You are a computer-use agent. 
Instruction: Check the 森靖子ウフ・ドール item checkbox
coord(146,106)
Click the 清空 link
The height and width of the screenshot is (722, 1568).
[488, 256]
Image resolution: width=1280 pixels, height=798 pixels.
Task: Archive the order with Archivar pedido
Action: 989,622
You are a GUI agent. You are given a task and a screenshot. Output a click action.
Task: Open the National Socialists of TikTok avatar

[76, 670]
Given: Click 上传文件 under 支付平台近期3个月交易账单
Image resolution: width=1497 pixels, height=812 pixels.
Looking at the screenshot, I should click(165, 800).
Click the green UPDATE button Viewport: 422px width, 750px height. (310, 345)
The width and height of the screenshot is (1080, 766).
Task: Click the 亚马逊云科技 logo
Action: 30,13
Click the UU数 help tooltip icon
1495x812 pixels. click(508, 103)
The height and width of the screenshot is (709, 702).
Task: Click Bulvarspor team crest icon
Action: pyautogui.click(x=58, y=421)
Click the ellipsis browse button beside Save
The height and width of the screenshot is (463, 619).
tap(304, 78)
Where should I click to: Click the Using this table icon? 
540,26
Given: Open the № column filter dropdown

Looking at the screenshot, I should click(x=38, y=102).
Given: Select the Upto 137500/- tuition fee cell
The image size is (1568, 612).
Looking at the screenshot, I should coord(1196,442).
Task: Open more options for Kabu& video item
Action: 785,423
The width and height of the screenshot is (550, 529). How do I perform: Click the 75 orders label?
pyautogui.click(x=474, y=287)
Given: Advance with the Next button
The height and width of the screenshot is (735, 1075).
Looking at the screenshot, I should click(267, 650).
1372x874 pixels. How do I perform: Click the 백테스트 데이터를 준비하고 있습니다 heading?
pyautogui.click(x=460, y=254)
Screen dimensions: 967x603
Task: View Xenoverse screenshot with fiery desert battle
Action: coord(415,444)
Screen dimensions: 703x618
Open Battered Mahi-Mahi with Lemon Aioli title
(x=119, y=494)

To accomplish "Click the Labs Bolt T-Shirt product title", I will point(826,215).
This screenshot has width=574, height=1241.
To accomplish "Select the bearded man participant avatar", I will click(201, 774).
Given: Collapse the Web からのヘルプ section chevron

Task prompt: Please give back, exactly as it stands above, the stretch from the line with "The image size is (1568, 612)." through the line with "Screen dimensions: 703x618", and no line outside it.

Task result:
The image size is (1568, 612).
Looking at the screenshot, I should coord(1196,442).
Task: Open more options for Kabu& video item
Action: 785,423
The width and height of the screenshot is (550, 529). How do I perform: Click the 75 orders label?
pyautogui.click(x=474, y=287)
Given: Advance with the Next button
The height and width of the screenshot is (735, 1075).
Looking at the screenshot, I should click(267, 650).
1372x874 pixels. How do I perform: Click the 백테스트 데이터를 준비하고 있습니다 heading?
pyautogui.click(x=460, y=254)
Screen dimensions: 967x603
Task: View Xenoverse screenshot with fiery desert battle
Action: coord(415,444)
Screen dimensions: 703x618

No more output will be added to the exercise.